Assoc Prof Jamus Jerome Lim (Sengkang): Sir, this House has previously debated the possibility of later school start times. Those in favour have cited evidence, which was compelling in my view, that phase delays in adolescent Circadian rhythms predisposed them towards sleeping and waking later, typically by about two hours, although some, like my sister, appear to have never grown up and exited this phase.
The counter arguments are often two-fold. First, that any delay would simply mean that students go to bed even later and, second, that such delays could give rise to disruptive rush-hour crunches. The first assertion, as it turns out, is one that is weakly supported by evidence. Students who have later start times sleep longer, with bedtimes that either remain unchanged or delayed by a smaller amount than the additional time afforded. Many credible studies have shown that affording adolescents additional sleep can have yielded payoffs in terms of improved behaviour, health and academic outcomes. This is even so, with a relatively modest delay of just half an hour or so.

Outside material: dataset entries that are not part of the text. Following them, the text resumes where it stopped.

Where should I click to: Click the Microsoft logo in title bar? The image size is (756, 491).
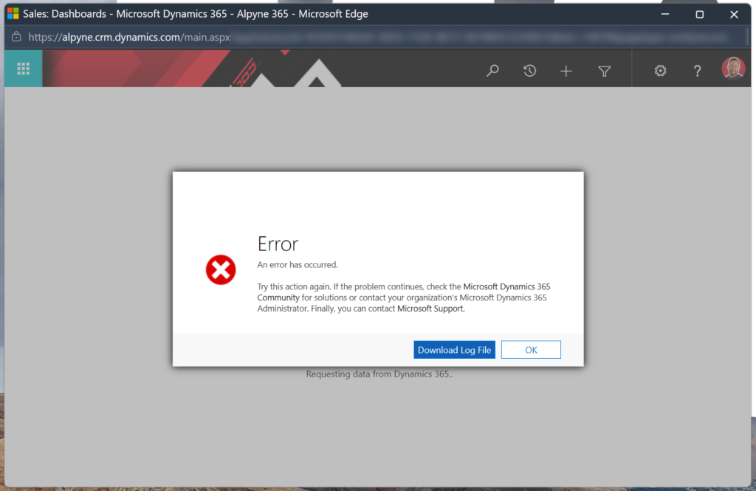[x=13, y=14]
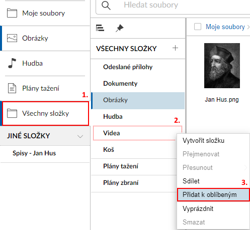The height and width of the screenshot is (230, 250).
Task: Click the pin icon above folder list
Action: pyautogui.click(x=120, y=28)
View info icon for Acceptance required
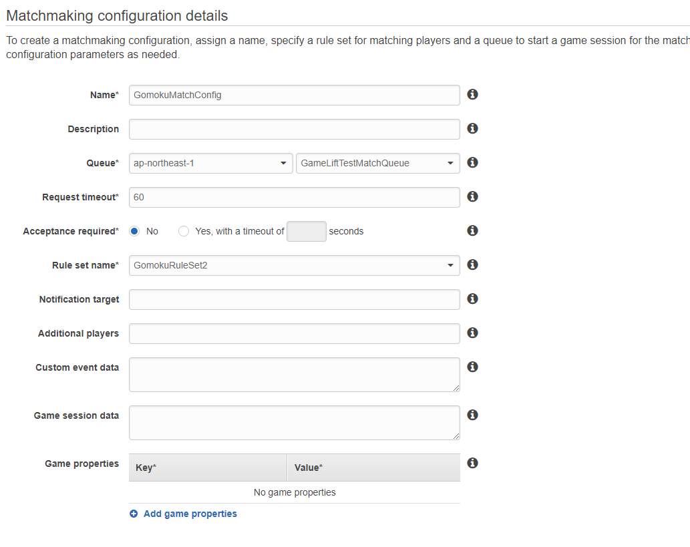The width and height of the screenshot is (690, 547). coord(472,230)
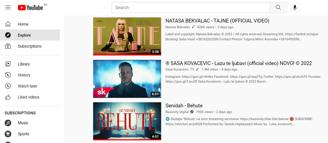Open the Sasa Kovacevic video thumbnail
328x143 pixels.
127,79
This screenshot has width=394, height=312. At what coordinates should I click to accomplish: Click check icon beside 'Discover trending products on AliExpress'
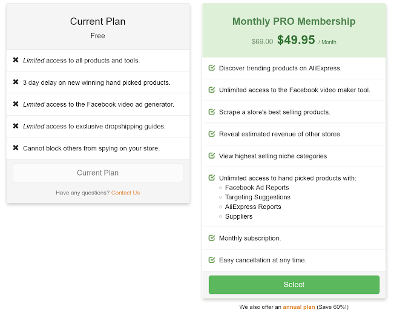tap(212, 68)
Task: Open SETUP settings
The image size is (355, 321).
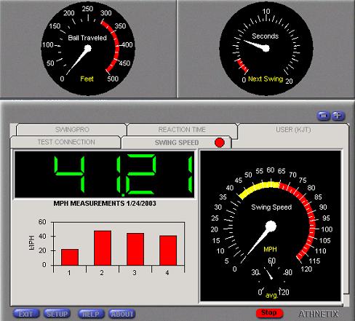Action: 57,314
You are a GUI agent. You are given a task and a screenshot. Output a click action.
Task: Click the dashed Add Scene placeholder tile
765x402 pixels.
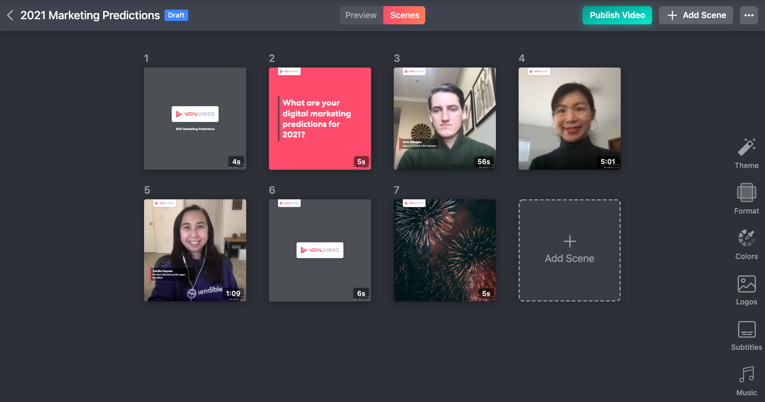[x=569, y=250]
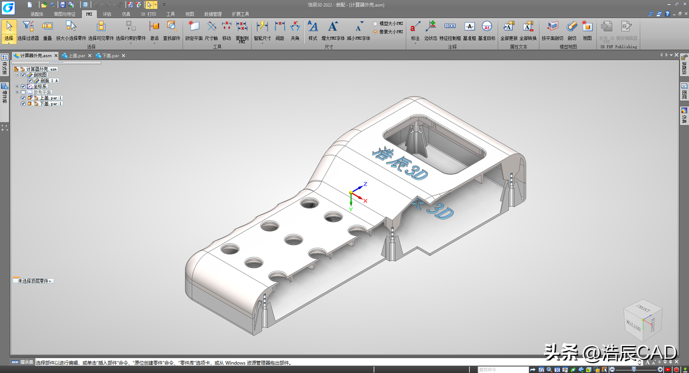Expand the 坐标系 tree node
Viewport: 689px width, 373px height.
point(17,86)

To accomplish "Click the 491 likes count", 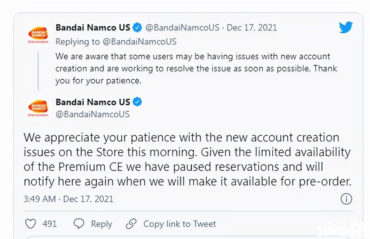I will click(50, 224).
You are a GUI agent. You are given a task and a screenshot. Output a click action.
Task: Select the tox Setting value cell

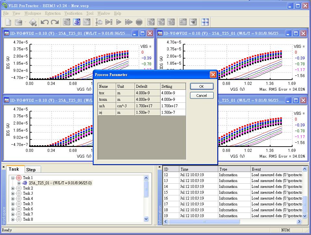point(173,93)
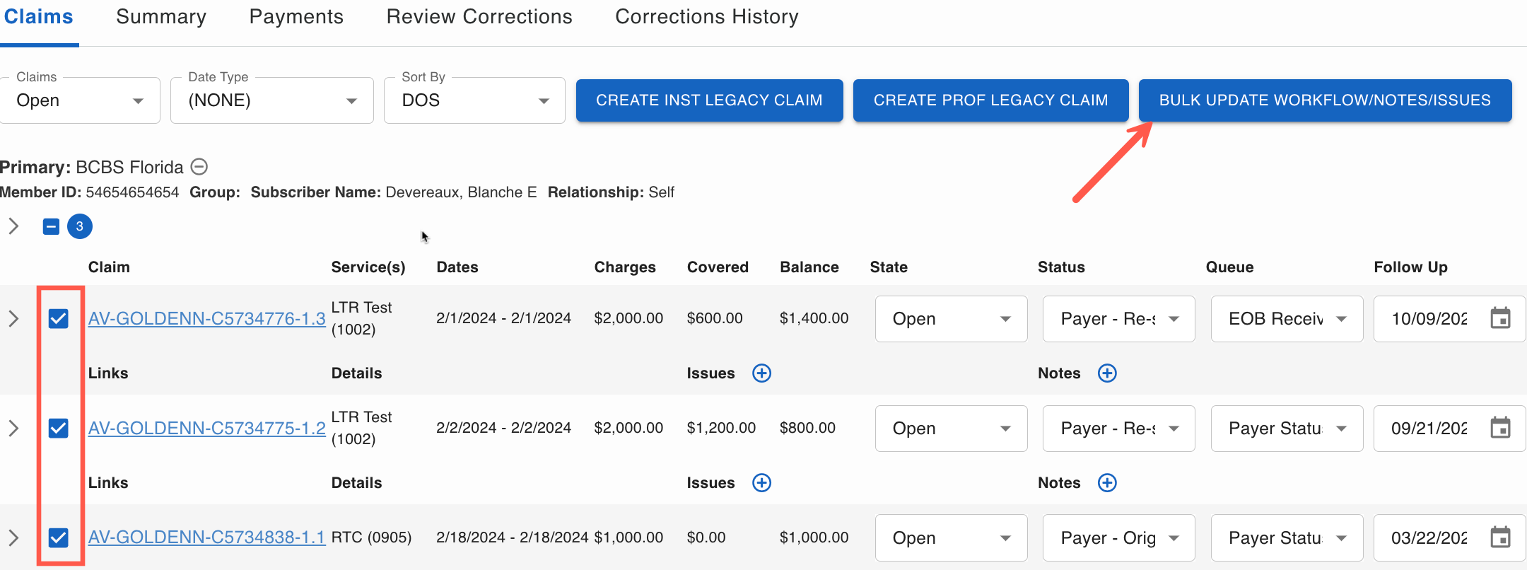Viewport: 1527px width, 570px height.
Task: Uncheck the checkbox for claim AV-GOLDENN-C5734776-1.3
Action: tap(59, 319)
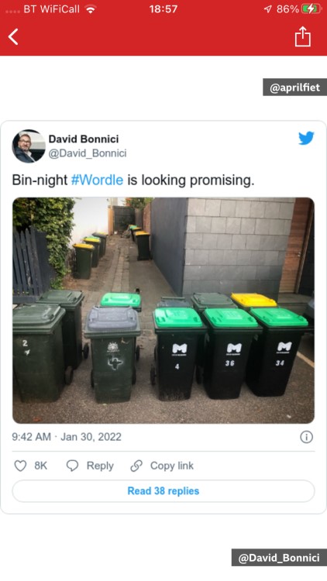Tap the heart like icon
The width and height of the screenshot is (327, 581).
(x=20, y=466)
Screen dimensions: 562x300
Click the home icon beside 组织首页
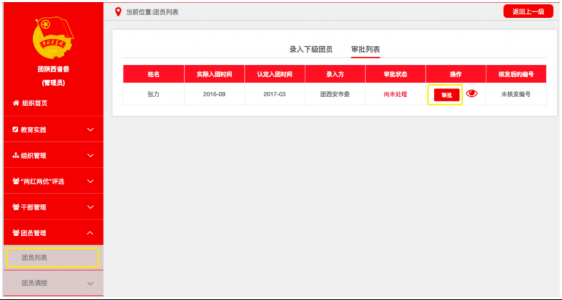pos(16,104)
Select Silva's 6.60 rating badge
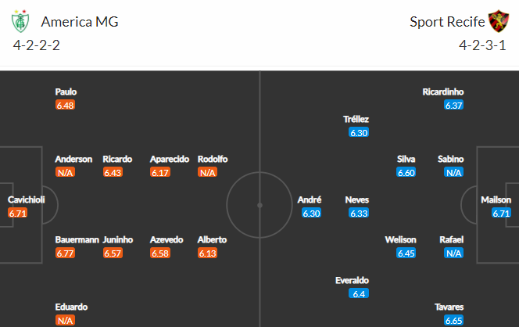Image resolution: width=519 pixels, height=327 pixels. click(x=406, y=172)
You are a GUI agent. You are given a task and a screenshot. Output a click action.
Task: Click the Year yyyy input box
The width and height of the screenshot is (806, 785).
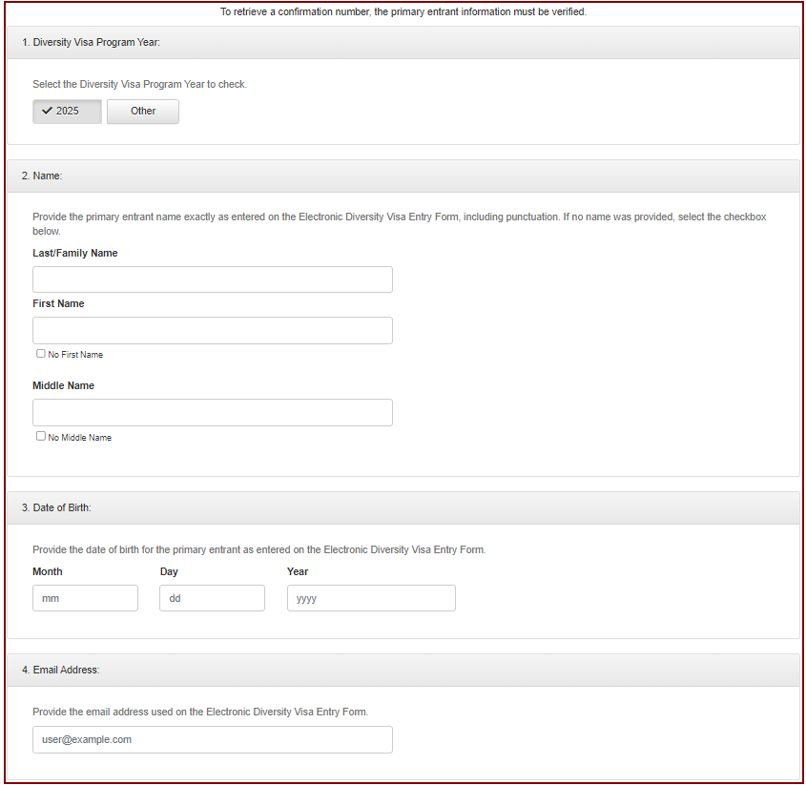point(371,598)
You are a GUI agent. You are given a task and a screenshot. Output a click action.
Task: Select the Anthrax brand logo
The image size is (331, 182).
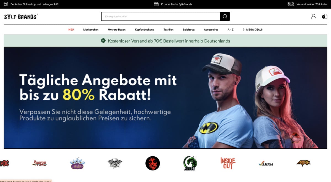click(x=303, y=163)
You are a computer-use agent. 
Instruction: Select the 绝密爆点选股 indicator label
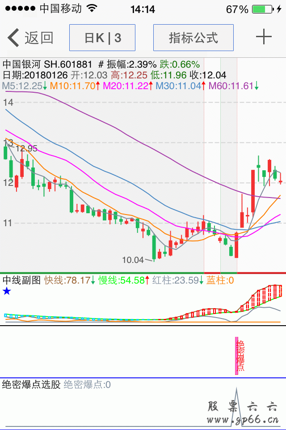(x=31, y=384)
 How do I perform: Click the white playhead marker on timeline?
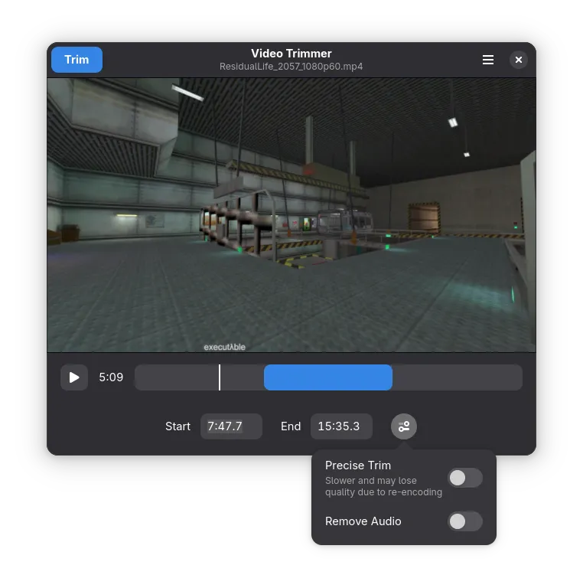(x=220, y=377)
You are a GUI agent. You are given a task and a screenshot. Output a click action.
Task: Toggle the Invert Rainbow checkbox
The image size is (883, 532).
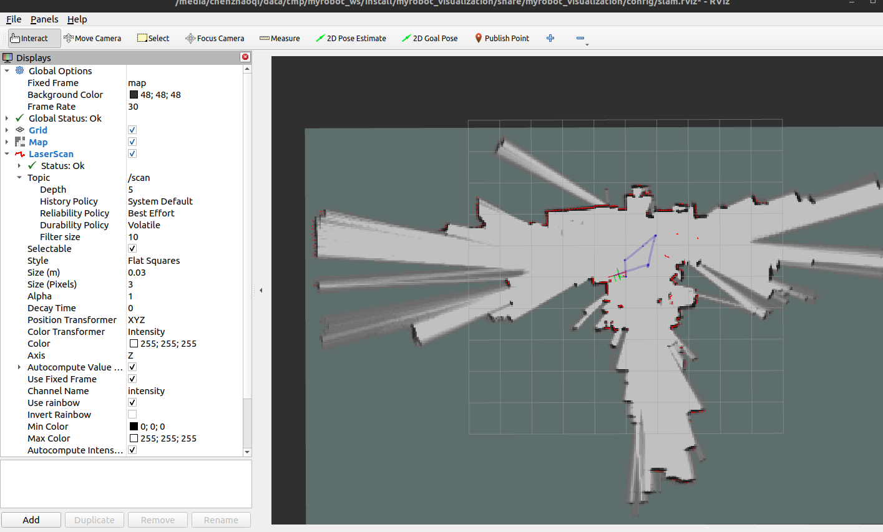132,414
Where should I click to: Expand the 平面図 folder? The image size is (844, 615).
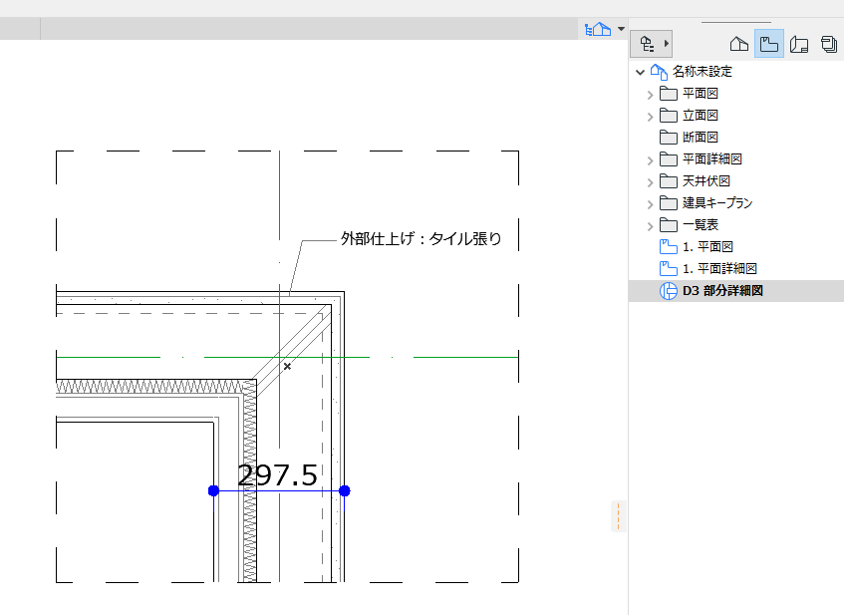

More importantly, the reality is that students are already experiencing sleep deprivations from the status quo. One study placed this proportion at a staggering 80% of Singaporean teenagers hailing from high-ranked schools.
Think of all the marginal steps that parents take – the additional hours of supplemental tuition, the move to a neighbourhood closer to a preferred school, the endless bottles of essence of chicken. And it strikes me as failing to pick the lowest hanging fruit when we look at more expensive and intrusive educational interventions but neglect this relatively simple one.
As for the second assertion, I am sure that we will all agree that we should not be compromising as important an outcome as student performance simply in favour of one of logistical convenience. My proposal today is simple. Delay upper Primary school start time by half an hour and Secondary school start time by an hour. For schools currently starting at 7.30 am, the earliest start time at the moment, this would mean a meantime of 8.00 am for the Primary cohort and 8.30 am for the Secondary cohort. While I am not suggesting any strict guidelines for post-Secondary levels, it is reasonable that ITEs, Polytechnics and Junior Colleges start even later, at 9.00 am.
The additional half hour for upper-Primary students is consistent with how sleep phase delay may occur as early as the onset of puberty and also, certainly, by the time that they are teenagers. And since Primary cohorts are also comparatively larger than Secondary cohorts, it also makes sense to balance out the inflow of students headed to schools in the morning.
While delays for upper Primary and Secondary school students will, undeniably, alter traffic patterns, its contribution to the overall morning rush-hour jam is likely to be somewhat limited. The half-hour delay for half the Primary cohort would likely add a limited number of additional vehicles to the road, seeing that many upper Primary school students would already begin travelling to school by public or private buses by then. Moreover, these buses would, in any case, begin their pick-up rounds between 7.00 am and 8.00 am, well before typical work start times. And as more Secondary school students already know how to travel to school independently by public transportation, their even later start time will also likely have a limited impact on traffic patterns. Indeed, with more parents working from home or exercising flexible work schedules in a post-pandemic world, it could easily be the case that any anticipated increase in rush-hour traffic be offset by the reduction in working commuters.
The staggered school start times could also carry a tangential logistical benefit. Schools currently often face jams during arrival and dismissal times, with roads surrounding schools ensnarled by traffic. This is an isolated but genuine problem as those of us who have received complaints from residents living near schools would well understand. Staggering school start times could reduce the incoming traffic by as much as a third, which would help alleviate this morning school rush-hour crunch.